Starving for a Jet Lag Remedy
By Ricardo
Jet lag hits me harder than a jalapeño margarita. I don’t mean, simply, restless sleep for a night or two after a long (trans-Pacific) flight, but all encompassing type of jet lag: dizziness, inability to sleep more than four hours for up to six days, nausea, the acute awareness that my mind and body are not in sync—the full-on zombie enchilada. This condition is realized at least a couple of times a year—for about eight years now. So, I’m way weary of this dilemma. When I fly from Los Angeles to the far east, and especially when I travel west to east on my return trip (the mother of all hellish routes—jumping 15 time zones) I know I’ll be out of commission for at least five, maybe six, days. I simply dread it. My curiosity was, therefore, quite peaked when I read a recent on-line article (Starving yourself may fend off jet lag) announcing a Harvard University study about the relationship between one’s internal clock and how it is affected by meals. In a nutshell, it concluded that fasting during long flights may trick one’s body into lessening the impact of jet lag.
Let me state, first of all, that I am not one of those new-age, holistic, “power-cleansing” type of guys. To me fasting means missing a meal. And since the Science study stated that one should fast at least sixteen hours of the flight time from their example set forth (Tokyo to Los Angeles), I had to seriously equate—what I was sure would be a torturous ordeal—with the benefit of not having to suffer five to six days of feeling crappy afterwards. I decided, in the interest of jet lag-relief science, to be the lab rat and test out this so-called remedy.
Last week I flew from Bangkok to Los Angeles. My flight departed at 5PM. At the airport, right before the first leg of my flight (there would be a quick plane change in Taipei), I ate a big meal. This would be my last meal for 18 hours. Additionally, I followed another common remedy which is to not sleep—an option not mentioned in the study, but seem equally logical to me. “Yeah, right”, you are no doubt thinking. “No food and no sleep on a (combined) flight of 15 hours, that’s not possible.” But, I did it. No food at all, just lots of water. And after about five hours of flight, my hunger actually dissipated. It was like my brain was saying “Oh, it’s past dinner time. You must no longer be hungry.” And by the time the plane was about to land, I had also noticed that I was not nearly as tired as I should have been. I was landing in Los Angeles at 8PM and my body was feeling like a person that was (more or less) 8PM tired (granted after an exceptionally hard day) and only a couple of hours late hungry.

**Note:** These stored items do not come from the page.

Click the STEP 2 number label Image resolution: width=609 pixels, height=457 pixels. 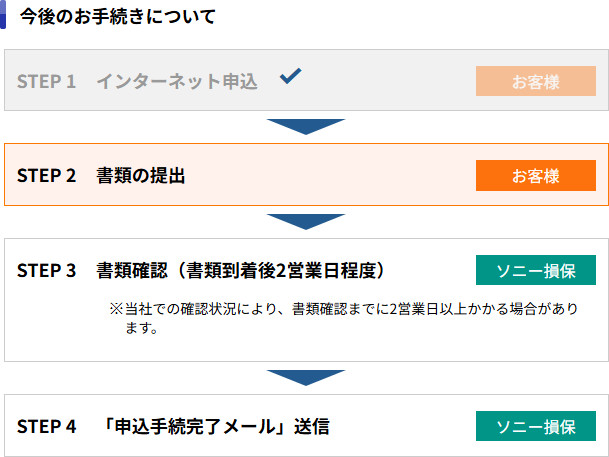pos(46,176)
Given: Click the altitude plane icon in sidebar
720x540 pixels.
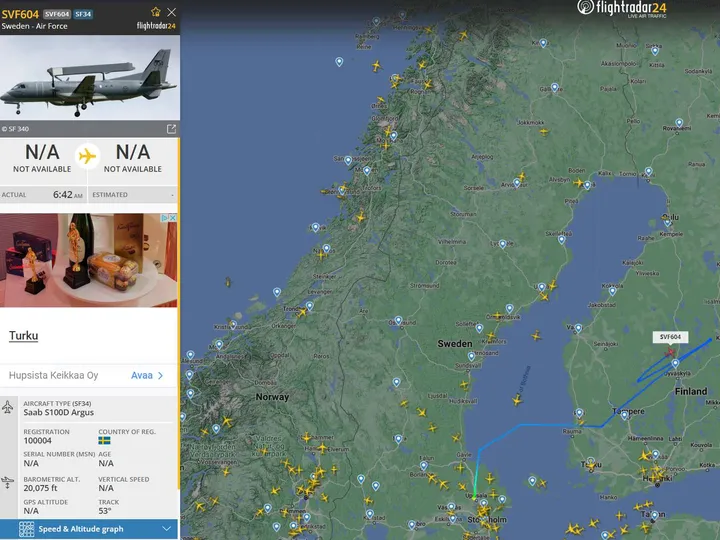Looking at the screenshot, I should (x=8, y=483).
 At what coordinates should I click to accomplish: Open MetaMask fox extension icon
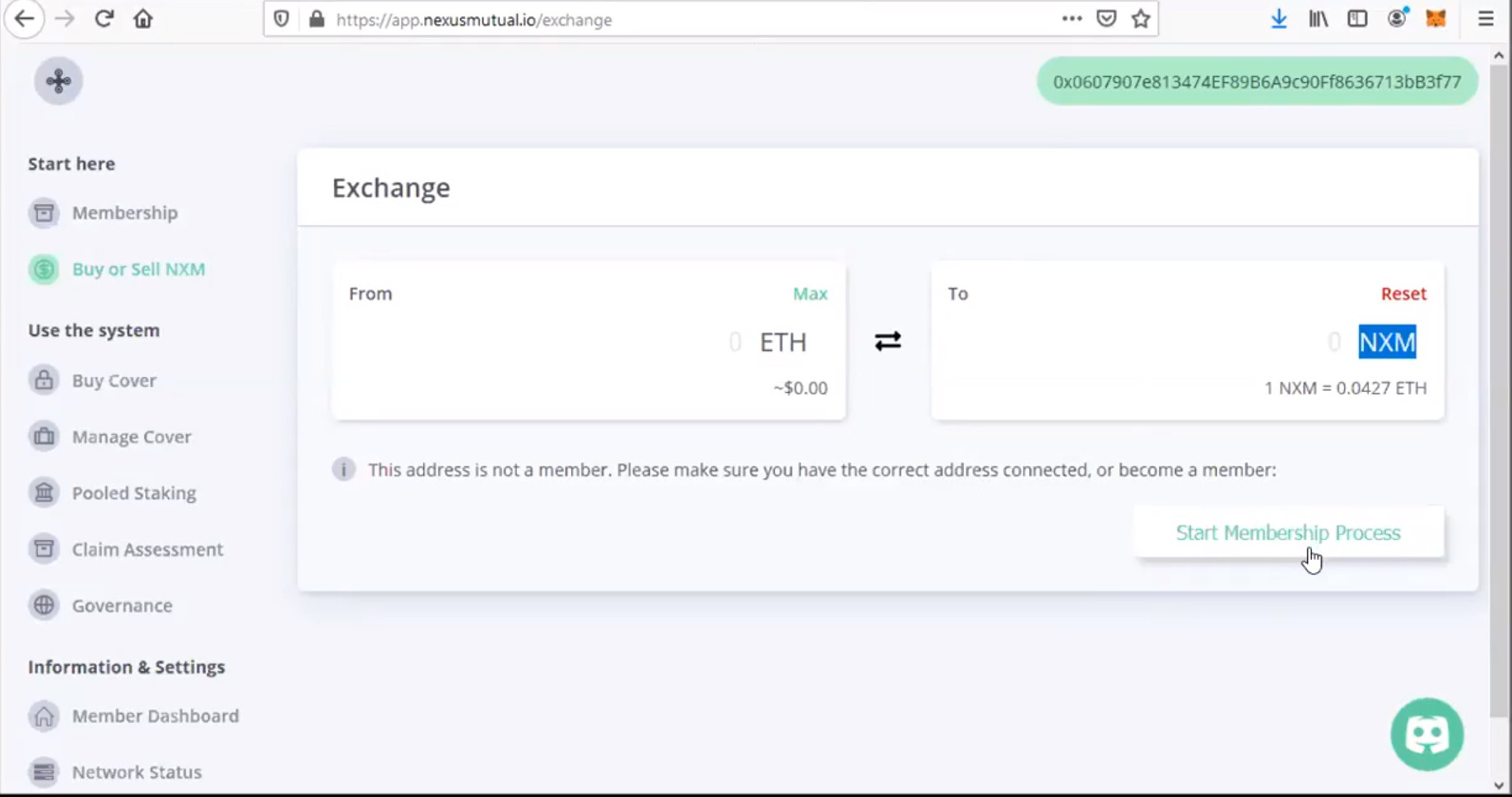click(1435, 19)
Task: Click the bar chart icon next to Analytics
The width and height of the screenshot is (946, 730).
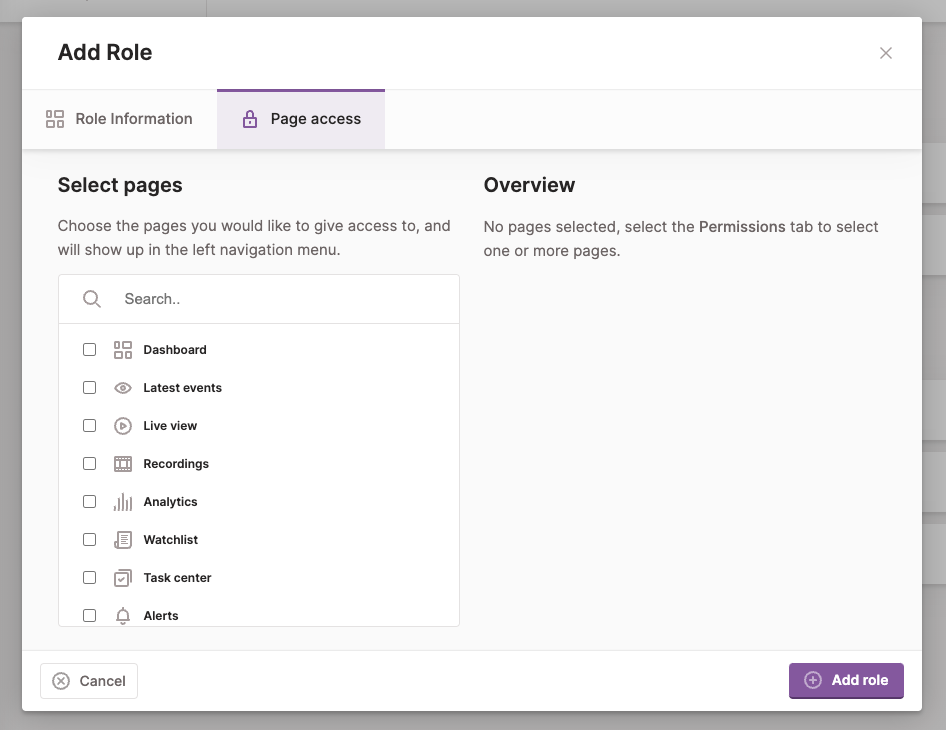Action: pyautogui.click(x=122, y=501)
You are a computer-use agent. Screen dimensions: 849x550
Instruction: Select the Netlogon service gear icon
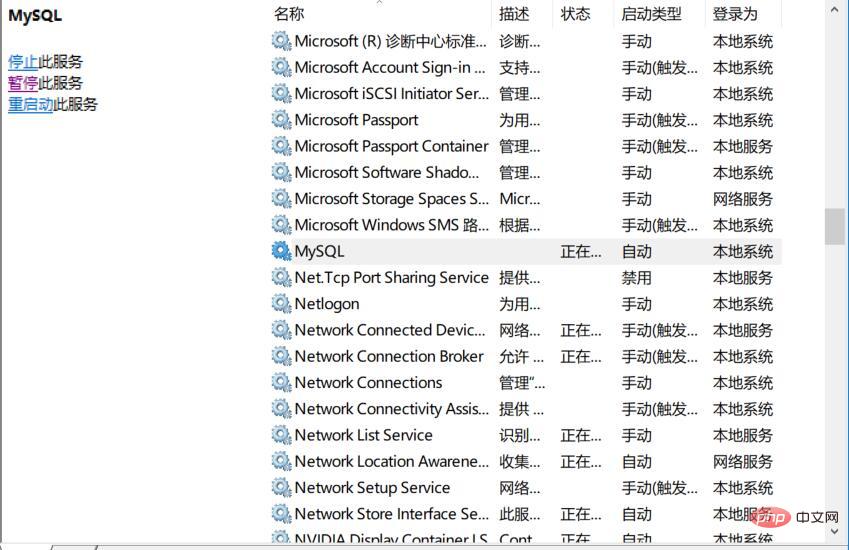pos(282,303)
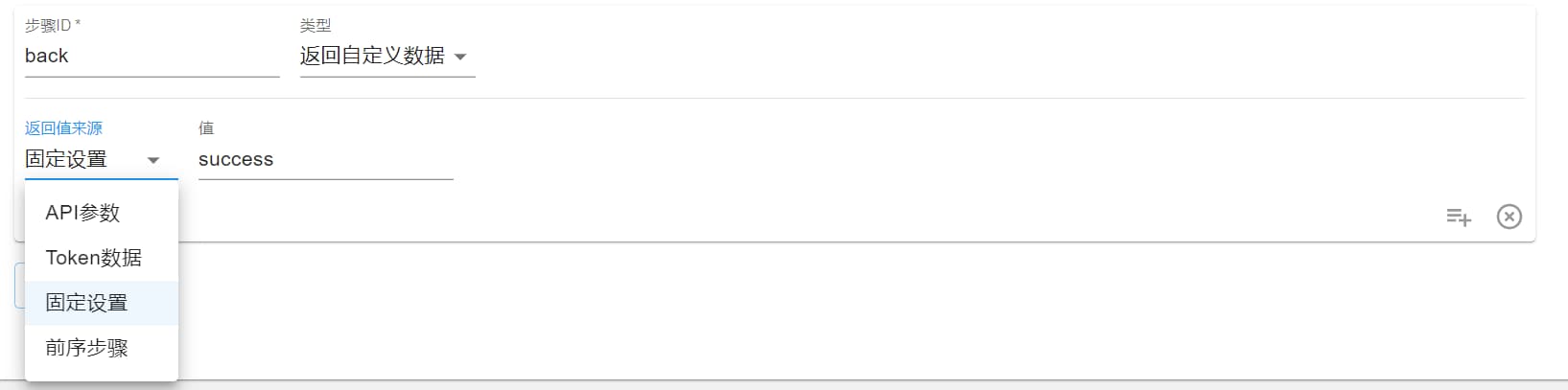Click the add-row playlist-plus icon
The image size is (1568, 390).
1459,218
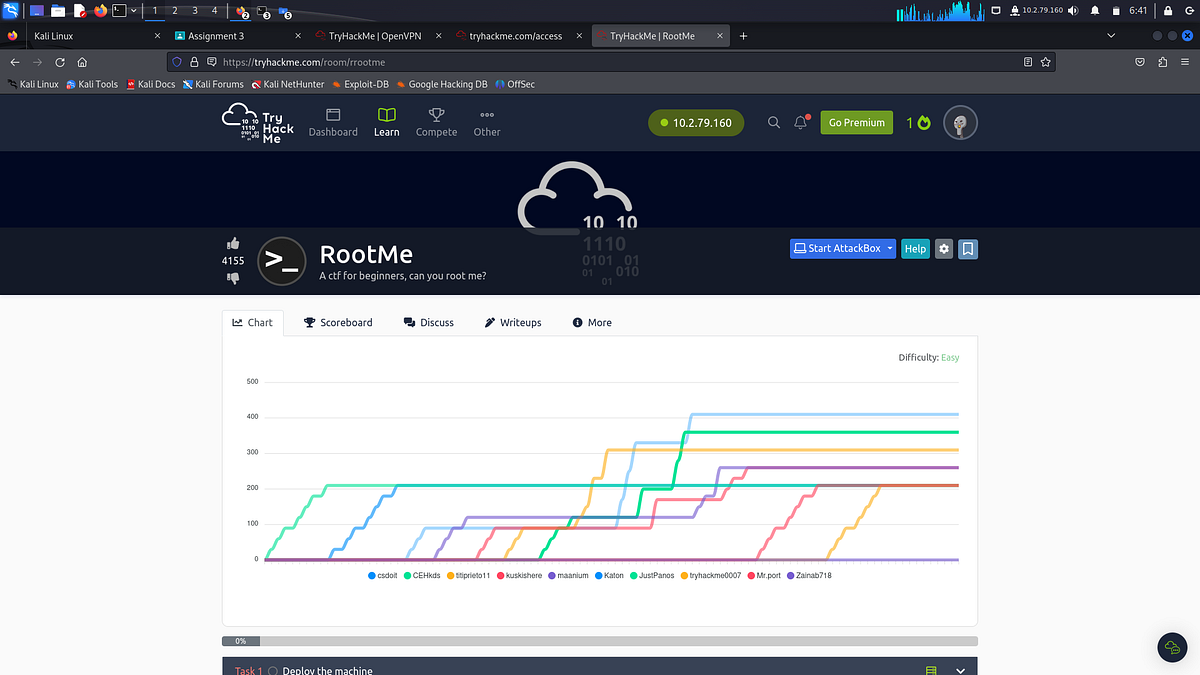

That first night in Los Angeles I wolfed down two plates of pasta, had half a glass of red wine and went to bed at about midnight—my normal time. The following morning I woke up at 6AM. I felt rested and not at all loopy. This, however, did not convince me that I’d dodged a bullet. My jet lag usually does not hit me until several days after the flight. But the fact that throughout that first full day back I was, for the most part, clear headed and energetic was promising. I was even able to get quite a bit of work done on the computer.
The second night’s sleep, however, was not as sound. I got in only about 5 hours—but that could have had something to do with going out to a 3rd street tequila bar with my hosts. That second day I was a little more tired than the first day—due to not getting my full eight in, not the tequila—but, still little jet lag was felt and I was still able to work several hours. That night I slept six hours and the following day (day 3), at around 6PM, I felt like taking a serious power-nap. But as I laid there on the sofa of my friend’s home, with my head begging for some nap time, my body was not concurring. I could feel how out of sync the two were. So, I sat up and forced myself to stay awake. An hour later, and after a couple of episodes of Family Guy, I was no longer sleepy. That night I slept for nearly 8 hours. And on the fifth night back, I again slept well. On day four—the day I’m usually impacted the hardest by a trans-Pacific flight—I still felt pretty good, even though I had flown eastward another two time zones that day. That night I slept nearly nine hours and that day I declared myself jet lag free.
Conclusion? The combination of fasting and not sleeping during a long flight makes a big difference. As sensitive as I am to jet lag, it was a relief this time to have gotten past it with relative ease. Yes, there was still some residual jet lag, but only about half (perhaps even less) as severe as in previous years. So, on your next long flight, starve yourself. What do you have to lose?